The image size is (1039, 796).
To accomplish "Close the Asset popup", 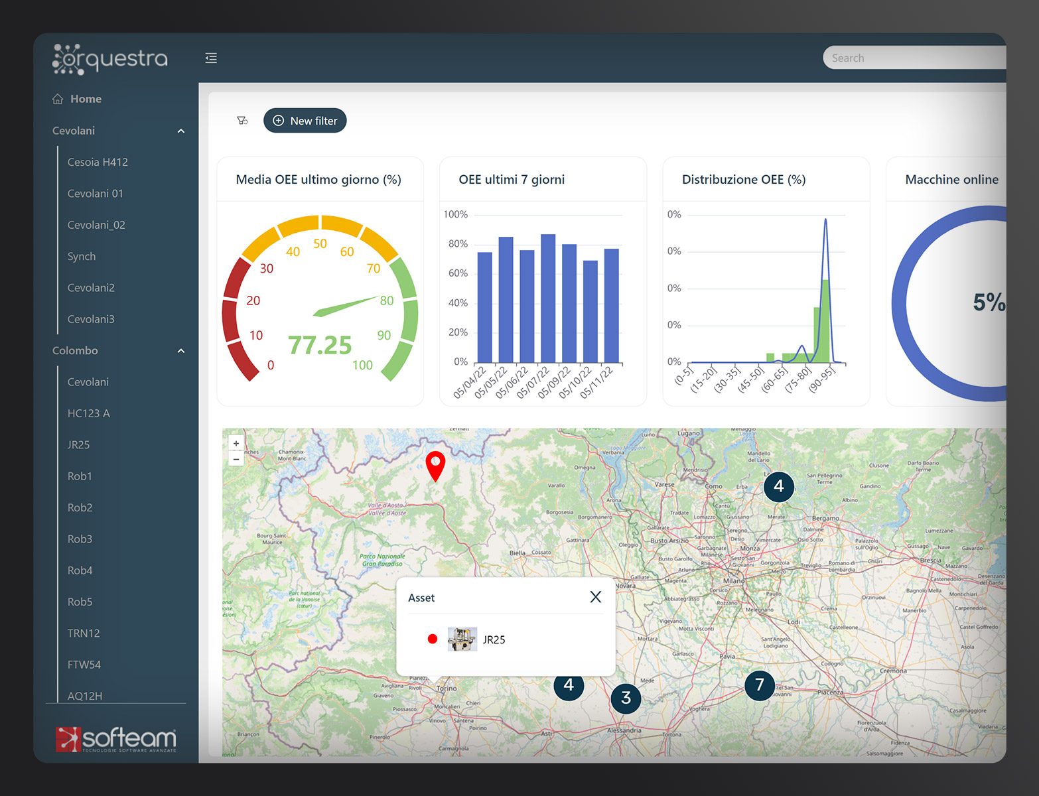I will pos(595,597).
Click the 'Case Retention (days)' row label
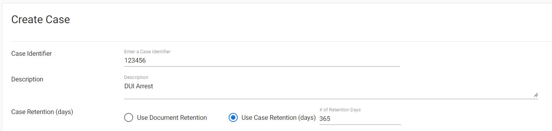Viewport: 552px width, 131px height. tap(42, 112)
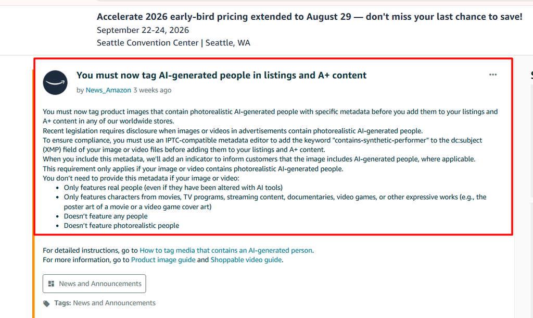Image resolution: width=533 pixels, height=318 pixels.
Task: Select the News and Announcements tag link
Action: coord(114,303)

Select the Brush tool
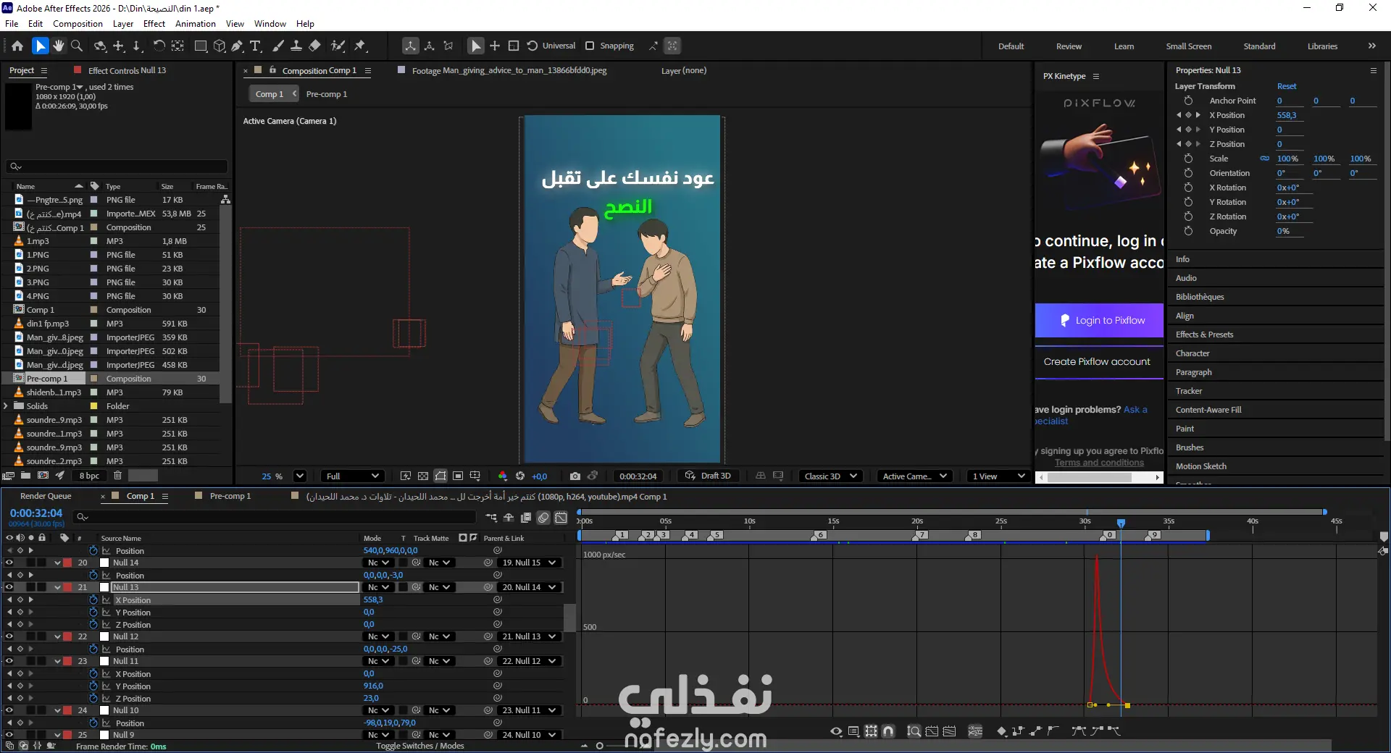pos(277,46)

......

Render the stretch of the data from the line containing "Click the 'Case Retention (days)' row label" through the end of the data as a Markdown table with columns Row and Line, one numbered row per nonblank line. Leave the pictures out.

| Row | Line |
|---|---|
| 1 | Click the 'Case Retention (days)' row label |
| 2 | Viewport: 552px width, 131px height. tap(42, 112) |
| 3 | Image resolution: width=533 pixels, height=318 pixels. |
| 4 | Task: Select the News and Announcements tag link |
| 5 | Action: coord(114,303) |
| 6 | Select the Brush tool |
| 7 | pos(277,46) |